#!/usr/bin/env python3
"""
Validate Page Break Fixes
This script validates that the page break fixes have been applied correctly by:
1. Checking if page break markers are properly hidden
2. Verifying that major sections have proper page breaks
3. Generating a validation report
"""

import os
import glob
import json
from pathlib import Path
from datetime import datetime

def analyze_markdown_file(md_file: str) -> dict:
    """Analyze a markdown file for page break patterns"""
    
    analysis = {
        "file": md_file,
        "page_break_markers": [],
        "phase_headings": [],
        "issues_found": [],
        "recommendations": []
    }
    
    try:
        with open(md_file, 'r', encoding='utf-8') as f:
            lines = f.readlines()
        
        for i, line in enumerate(lines, 1):
            line_stripped = line.strip()
            
            # Check for page break markers
            if 'Page ' in line and ('---' in line or '___' in line):
                analysis["page_break_markers"].append({
                    "line_number": i,
                    "content": line_stripped,
                    "type": "page_marker"
                })
            
            # Check for Phase headings
            if line_stripped.startswith('##') and 'Phase ' in line:
                analysis["phase_headings"].append({
                    "line_number": i,
                    "content": line_stripped,
                    "phase": line_stripped
                })
        
        # Analyze issues
        if analysis["page_break_markers"]:
            analysis["issues_found"].append({
                "type": "visible_page_markers",
                "count": len(analysis["page_break_markers"]),
                "description": "Page break markers found that should be hidden in PDF"
            })
            analysis["recommendations"].append(
                "Apply page break fixes to hide page markers in PDF output"
            )
        
        if analysis["phase_headings"]:
            # Check if phase headings are properly spaced
            phase_issues = []
            for i, phase in enumerate(analysis["phase_headings"]):
                if i > 0:  # Skip first phase
                    prev_phase = analysis["phase_headings"][i-1]
                    line_gap = phase["line_number"] - prev_phase["line_number"]
                    if line_gap < 5:  # Phases too close together
                        phase_issues.append(phase)
            
            if phase_issues:
                analysis["issues_found"].append({
                    "type": "phase_spacing",
                    "count": len(phase_issues),
                    "description": "Phase headings may not have proper page breaks"
                })
                analysis["recommendations"].append(
                    "Apply enhanced page break processing for proper phase separation"
                )
        
        analysis["status"] = "analyzed"
        
    except Exception as e:
        analysis["status"] = "error"
        analysis["error"] = str(e)
    
    return analysis

def check_pdf_exists_and_size(md_file: str) -> dict:
    """Check if corresponding PDF exists and get its properties"""

Supplied records →
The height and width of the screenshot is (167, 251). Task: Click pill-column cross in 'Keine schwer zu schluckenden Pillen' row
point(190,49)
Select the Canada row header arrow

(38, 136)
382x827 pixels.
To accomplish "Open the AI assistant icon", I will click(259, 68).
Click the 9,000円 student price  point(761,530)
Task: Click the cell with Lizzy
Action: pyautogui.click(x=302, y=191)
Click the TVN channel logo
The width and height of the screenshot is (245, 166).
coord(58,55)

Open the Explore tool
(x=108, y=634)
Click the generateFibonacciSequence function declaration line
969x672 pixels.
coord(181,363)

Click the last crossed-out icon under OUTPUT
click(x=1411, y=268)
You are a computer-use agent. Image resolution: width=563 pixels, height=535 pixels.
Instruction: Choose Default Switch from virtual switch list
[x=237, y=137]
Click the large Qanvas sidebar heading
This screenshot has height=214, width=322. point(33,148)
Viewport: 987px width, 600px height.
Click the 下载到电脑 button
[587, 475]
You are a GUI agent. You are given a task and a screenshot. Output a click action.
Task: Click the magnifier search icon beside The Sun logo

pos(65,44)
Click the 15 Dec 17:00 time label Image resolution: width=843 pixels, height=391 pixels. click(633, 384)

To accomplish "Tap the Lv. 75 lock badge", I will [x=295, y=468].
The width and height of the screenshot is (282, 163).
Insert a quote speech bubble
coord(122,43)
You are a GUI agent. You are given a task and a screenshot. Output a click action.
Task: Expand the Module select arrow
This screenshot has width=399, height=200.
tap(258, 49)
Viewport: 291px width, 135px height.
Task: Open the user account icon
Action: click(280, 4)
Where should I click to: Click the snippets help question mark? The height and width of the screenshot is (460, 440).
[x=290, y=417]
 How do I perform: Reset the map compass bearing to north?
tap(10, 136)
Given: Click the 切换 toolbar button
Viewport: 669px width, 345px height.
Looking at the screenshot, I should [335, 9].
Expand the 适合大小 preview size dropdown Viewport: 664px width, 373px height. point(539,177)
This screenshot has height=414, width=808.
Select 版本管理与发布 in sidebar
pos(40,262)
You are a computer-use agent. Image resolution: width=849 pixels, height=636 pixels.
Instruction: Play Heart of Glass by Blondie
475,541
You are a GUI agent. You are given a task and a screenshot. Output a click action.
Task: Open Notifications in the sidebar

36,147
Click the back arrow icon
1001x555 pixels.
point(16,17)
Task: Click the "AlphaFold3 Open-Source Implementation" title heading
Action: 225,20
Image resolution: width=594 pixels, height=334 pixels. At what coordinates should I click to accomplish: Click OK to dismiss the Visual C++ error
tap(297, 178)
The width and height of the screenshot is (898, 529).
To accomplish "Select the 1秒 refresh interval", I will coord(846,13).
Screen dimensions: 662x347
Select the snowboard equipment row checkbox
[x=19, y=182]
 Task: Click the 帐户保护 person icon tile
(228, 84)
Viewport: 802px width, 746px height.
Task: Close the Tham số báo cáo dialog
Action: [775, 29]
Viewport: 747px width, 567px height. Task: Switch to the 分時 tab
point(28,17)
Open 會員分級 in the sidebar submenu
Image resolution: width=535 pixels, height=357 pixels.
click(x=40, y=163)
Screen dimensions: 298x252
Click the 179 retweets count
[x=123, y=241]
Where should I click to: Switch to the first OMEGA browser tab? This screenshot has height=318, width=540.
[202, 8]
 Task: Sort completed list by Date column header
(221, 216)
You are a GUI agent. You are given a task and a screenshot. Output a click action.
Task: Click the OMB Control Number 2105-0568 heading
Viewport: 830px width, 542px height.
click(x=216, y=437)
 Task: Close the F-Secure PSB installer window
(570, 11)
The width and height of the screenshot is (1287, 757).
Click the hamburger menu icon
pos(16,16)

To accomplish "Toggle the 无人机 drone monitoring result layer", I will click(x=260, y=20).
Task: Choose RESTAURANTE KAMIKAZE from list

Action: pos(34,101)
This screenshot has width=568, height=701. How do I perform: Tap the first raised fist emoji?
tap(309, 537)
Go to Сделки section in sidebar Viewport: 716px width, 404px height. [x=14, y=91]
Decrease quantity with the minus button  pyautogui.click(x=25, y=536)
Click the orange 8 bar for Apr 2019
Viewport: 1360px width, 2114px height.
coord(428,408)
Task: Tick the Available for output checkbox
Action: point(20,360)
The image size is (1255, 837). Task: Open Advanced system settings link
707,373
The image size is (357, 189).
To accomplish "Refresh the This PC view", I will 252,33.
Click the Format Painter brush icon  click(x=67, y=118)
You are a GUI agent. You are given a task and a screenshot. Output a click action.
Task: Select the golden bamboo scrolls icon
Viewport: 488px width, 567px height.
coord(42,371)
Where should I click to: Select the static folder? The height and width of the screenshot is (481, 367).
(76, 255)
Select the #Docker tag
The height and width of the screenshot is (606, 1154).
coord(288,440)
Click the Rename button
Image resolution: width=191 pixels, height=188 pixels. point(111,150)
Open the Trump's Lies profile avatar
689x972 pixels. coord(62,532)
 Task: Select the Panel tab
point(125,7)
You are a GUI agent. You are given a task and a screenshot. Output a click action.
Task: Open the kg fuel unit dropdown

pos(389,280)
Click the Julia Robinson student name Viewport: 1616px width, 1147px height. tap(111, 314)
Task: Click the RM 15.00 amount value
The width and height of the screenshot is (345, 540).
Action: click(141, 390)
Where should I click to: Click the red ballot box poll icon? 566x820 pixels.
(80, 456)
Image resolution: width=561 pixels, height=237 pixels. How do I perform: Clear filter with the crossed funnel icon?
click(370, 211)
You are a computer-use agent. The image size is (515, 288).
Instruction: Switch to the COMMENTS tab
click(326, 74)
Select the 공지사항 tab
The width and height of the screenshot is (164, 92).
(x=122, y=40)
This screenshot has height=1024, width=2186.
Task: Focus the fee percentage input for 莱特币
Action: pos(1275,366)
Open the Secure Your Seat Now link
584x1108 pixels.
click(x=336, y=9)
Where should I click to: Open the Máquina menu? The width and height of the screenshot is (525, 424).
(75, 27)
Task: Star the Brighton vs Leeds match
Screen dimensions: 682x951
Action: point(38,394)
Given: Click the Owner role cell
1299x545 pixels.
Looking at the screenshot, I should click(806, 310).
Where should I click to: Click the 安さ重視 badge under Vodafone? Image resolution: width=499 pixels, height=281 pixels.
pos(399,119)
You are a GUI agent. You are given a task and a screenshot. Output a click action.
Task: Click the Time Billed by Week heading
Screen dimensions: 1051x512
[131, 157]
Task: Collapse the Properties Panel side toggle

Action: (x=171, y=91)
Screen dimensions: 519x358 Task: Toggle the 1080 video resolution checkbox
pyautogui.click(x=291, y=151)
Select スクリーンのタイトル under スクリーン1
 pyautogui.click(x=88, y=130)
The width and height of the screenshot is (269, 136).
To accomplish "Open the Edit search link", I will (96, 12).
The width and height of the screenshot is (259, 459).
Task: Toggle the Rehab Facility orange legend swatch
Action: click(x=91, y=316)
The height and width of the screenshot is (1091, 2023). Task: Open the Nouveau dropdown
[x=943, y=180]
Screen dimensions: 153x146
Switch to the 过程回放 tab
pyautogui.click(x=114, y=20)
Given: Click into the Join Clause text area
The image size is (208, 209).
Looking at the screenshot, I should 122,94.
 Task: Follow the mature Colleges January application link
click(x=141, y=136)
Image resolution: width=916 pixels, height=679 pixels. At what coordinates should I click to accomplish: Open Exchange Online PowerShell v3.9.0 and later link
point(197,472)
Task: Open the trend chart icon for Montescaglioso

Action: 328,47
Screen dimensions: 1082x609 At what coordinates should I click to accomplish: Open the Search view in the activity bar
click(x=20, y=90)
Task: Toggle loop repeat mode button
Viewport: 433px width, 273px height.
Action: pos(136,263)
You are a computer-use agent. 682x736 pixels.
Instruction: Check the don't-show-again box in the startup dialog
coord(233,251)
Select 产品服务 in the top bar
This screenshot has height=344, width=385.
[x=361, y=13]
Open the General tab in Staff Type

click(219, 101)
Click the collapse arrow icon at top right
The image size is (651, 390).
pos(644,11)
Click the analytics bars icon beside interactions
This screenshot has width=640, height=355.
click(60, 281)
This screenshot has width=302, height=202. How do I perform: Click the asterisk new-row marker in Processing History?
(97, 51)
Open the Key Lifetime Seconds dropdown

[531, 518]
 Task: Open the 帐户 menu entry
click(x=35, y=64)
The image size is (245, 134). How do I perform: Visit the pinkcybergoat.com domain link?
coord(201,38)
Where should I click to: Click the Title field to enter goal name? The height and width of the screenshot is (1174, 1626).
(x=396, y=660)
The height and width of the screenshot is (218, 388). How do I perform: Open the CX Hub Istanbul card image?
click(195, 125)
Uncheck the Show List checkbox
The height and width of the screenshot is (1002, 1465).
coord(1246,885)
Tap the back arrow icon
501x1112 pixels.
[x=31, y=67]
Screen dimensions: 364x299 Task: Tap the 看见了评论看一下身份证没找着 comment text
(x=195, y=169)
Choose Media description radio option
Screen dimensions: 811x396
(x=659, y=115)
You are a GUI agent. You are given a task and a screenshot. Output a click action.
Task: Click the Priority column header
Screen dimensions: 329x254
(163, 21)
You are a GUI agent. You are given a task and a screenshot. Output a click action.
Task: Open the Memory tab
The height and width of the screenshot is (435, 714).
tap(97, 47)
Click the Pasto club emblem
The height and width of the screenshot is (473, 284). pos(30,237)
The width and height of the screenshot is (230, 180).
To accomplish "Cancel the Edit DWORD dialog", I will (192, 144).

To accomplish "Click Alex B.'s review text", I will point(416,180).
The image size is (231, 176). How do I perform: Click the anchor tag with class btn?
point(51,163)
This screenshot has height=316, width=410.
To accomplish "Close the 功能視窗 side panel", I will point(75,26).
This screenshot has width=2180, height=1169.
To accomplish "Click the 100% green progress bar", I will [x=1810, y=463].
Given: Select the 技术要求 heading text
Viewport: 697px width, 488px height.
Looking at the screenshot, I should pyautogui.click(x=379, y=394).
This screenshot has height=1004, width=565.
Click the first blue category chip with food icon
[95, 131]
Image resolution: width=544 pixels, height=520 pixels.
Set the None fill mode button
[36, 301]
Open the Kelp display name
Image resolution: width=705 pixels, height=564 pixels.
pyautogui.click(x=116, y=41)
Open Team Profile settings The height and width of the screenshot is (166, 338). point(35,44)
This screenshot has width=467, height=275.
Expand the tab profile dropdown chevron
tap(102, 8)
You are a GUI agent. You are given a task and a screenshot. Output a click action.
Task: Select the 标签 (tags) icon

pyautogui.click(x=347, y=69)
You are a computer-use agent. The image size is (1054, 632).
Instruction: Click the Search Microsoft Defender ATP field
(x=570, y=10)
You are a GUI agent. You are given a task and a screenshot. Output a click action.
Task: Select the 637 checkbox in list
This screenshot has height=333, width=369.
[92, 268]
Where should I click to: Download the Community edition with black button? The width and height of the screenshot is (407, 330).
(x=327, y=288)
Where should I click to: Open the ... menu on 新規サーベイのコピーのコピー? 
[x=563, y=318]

Tasks to carry out →
1. In the page break validation script, how close can two phase headings be before they are flagged as too close together?
2. Continue the page break validation script from the point where it stops.
The records were taken from a separate source.

Results in order →
1. They are flagged when the line gap between them is less than 5.

2.
    
    base_name = Path(md_file).stem
    pdf_file = f"{base_name}.pdf"
    
    pdf_info = {
        "pdf_exists": False,
        "pdf_file": pdf_file,
        "size_kb": 0,
        "last_modified": None
    }
    
    if os.path.exists(pdf_file):
        pdf_info["pdf_exists"] = True
        pdf_info["size_kb"] = round(os.path.getsize(pdf_file) / 1024, 1)
        pdf_info["last_modified"] = datetime.fromtimestamp(
            os.path.getmtime(pdf_file)
        ).isoformat()
    
    return pdf_info

def generate_validation_report():
    """Generate a comprehensive validation report"""
    
    print("🔍 Validating Page Break Fixes")
    print("=" * 50)
    
    # Find all markdown files
    md_files = glob.glob("*.md")
    
    if not md_files:
        print("ℹ️ No markdown files found in current directory")
        return
    
    print(f"📄 Found {len(md_files)} markdown files to analyze")
    
    validation_results = {
        "timestamp": datetime.now().isoformat(),
        "total_files": len(md_files),
        "files_analyzed": 0,
        "files_with_issues": 0,
        "files_with_pdfs": 0,
        "total_page_markers": 0,
        "total_phase_headings": 0,
        "file_analyses": [],
        "summary": {},
        "recommendations": []
    }
    
    print("\n🔄 Analyzing files...")
    
    for md_file in md_files:
        print(f"   📄 Analyzing {md_file}...")
        
        # Analyze markdown content
        analysis = analyze_markdown_file(md_file)
        
        # Check PDF status
        pdf_info = check_pdf_exists_and_size(md_file)
        analysis.update(pdf_info)
        
        validation_results["file_analyses"].append(analysis)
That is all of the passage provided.